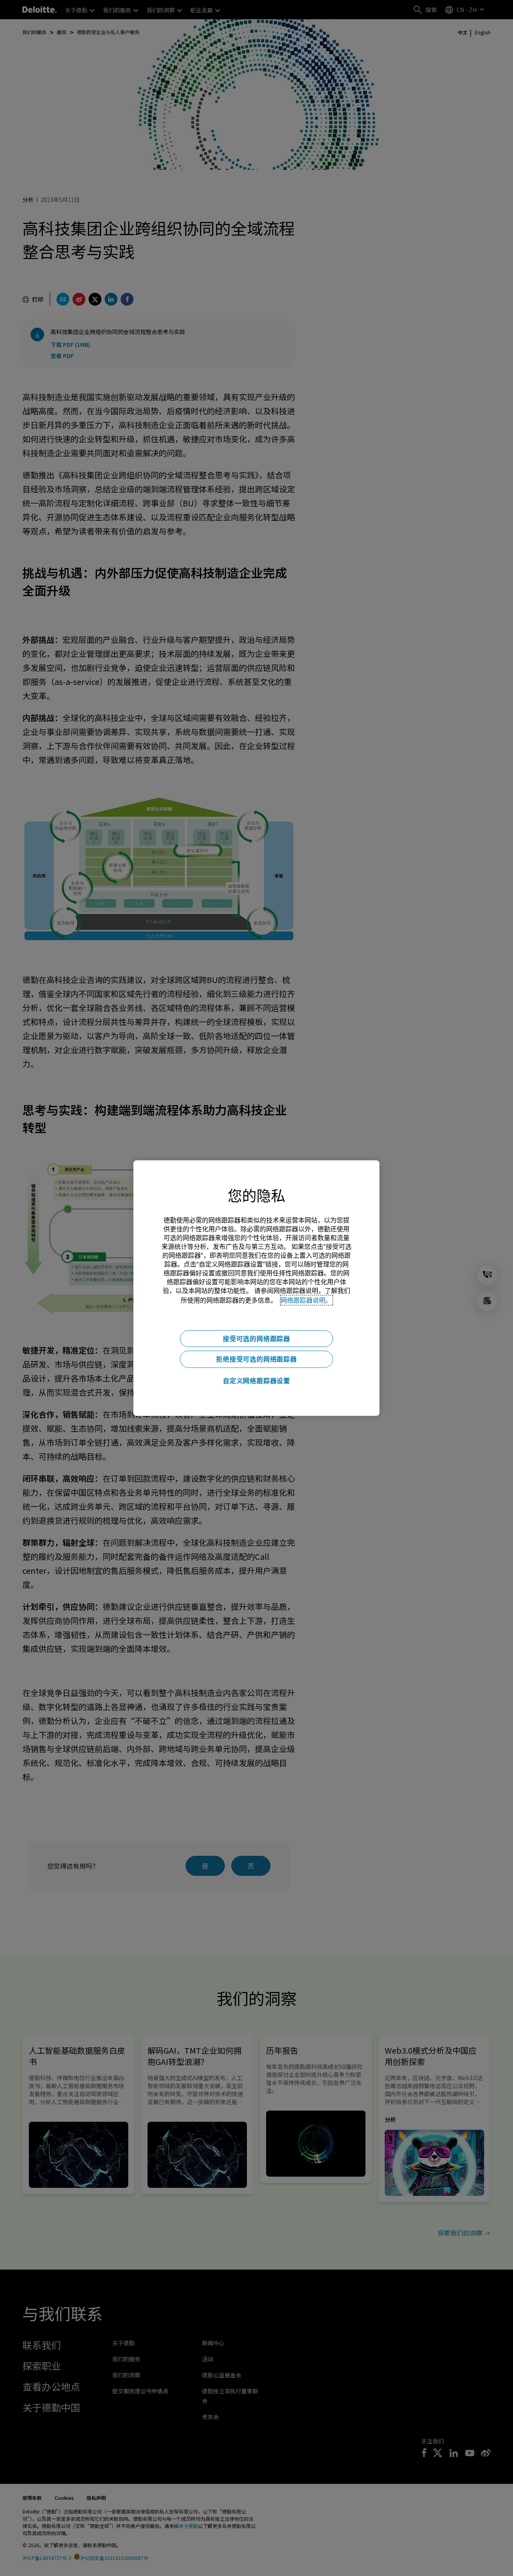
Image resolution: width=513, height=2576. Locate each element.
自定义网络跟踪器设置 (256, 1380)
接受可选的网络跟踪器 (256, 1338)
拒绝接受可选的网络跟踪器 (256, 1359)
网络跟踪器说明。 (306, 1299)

--

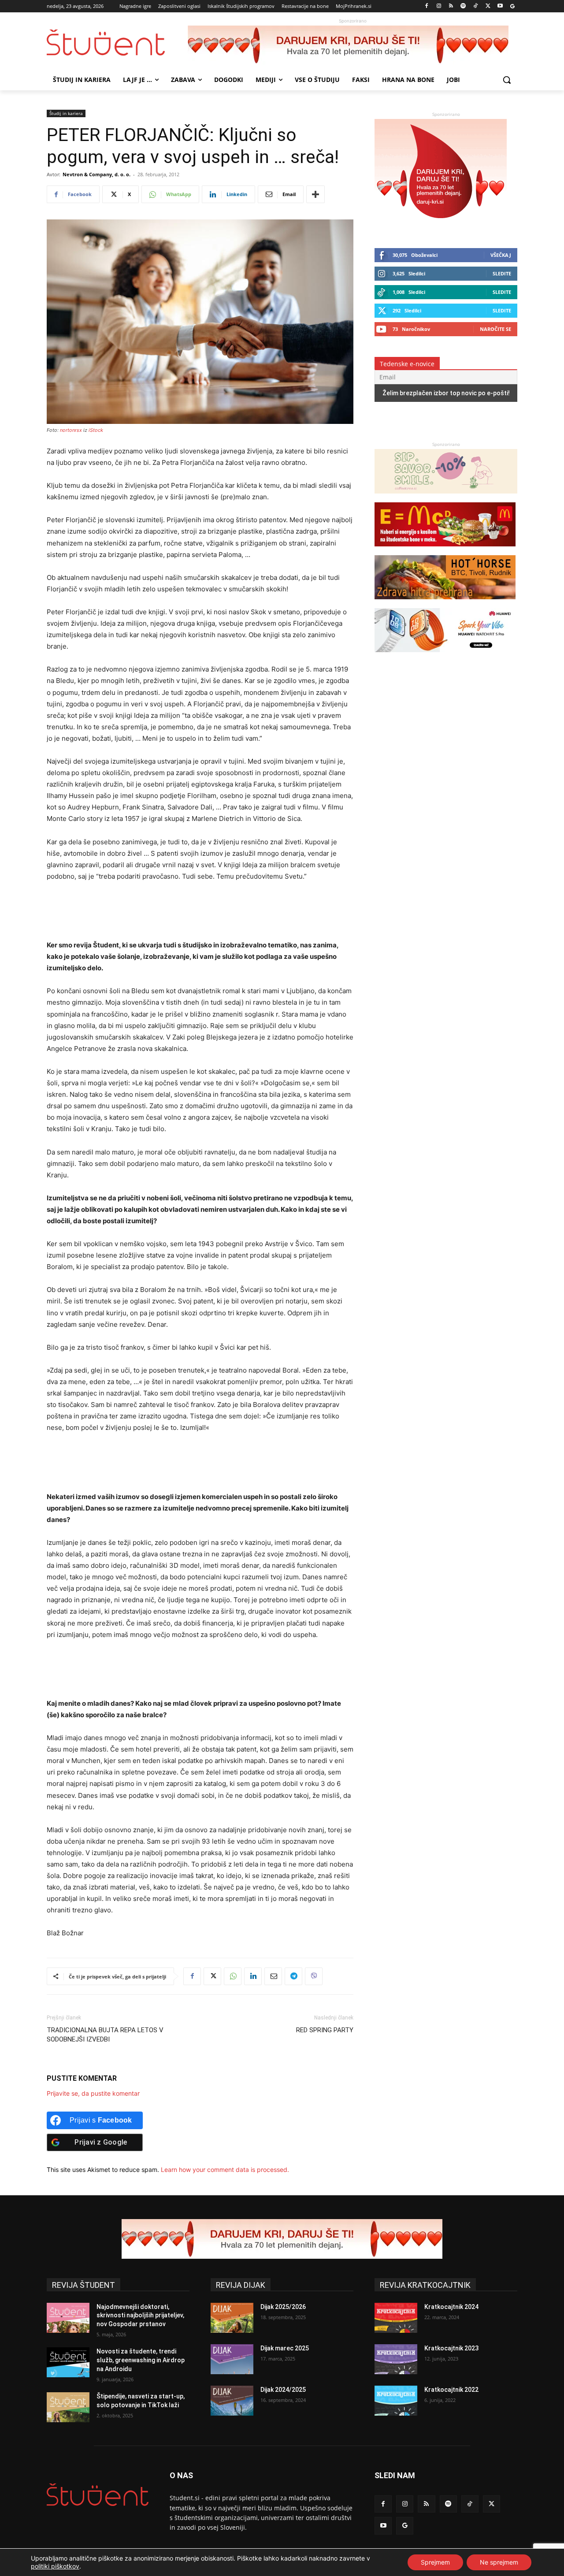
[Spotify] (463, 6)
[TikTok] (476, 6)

→ Exercise brief:
From the entries above, write out only the lines starting at the line that holds "Image resolution: width=513, height=2576." and ending at the line that holds "网络跟踪器说明。 (306, 1299)", keeping both and matching them exactly.

→ Reply:
Image resolution: width=513, height=2576. Locate each element.
自定义网络跟踪器设置 (256, 1380)
接受可选的网络跟踪器 (256, 1338)
拒绝接受可选的网络跟踪器 (256, 1359)
网络跟踪器说明。 (306, 1299)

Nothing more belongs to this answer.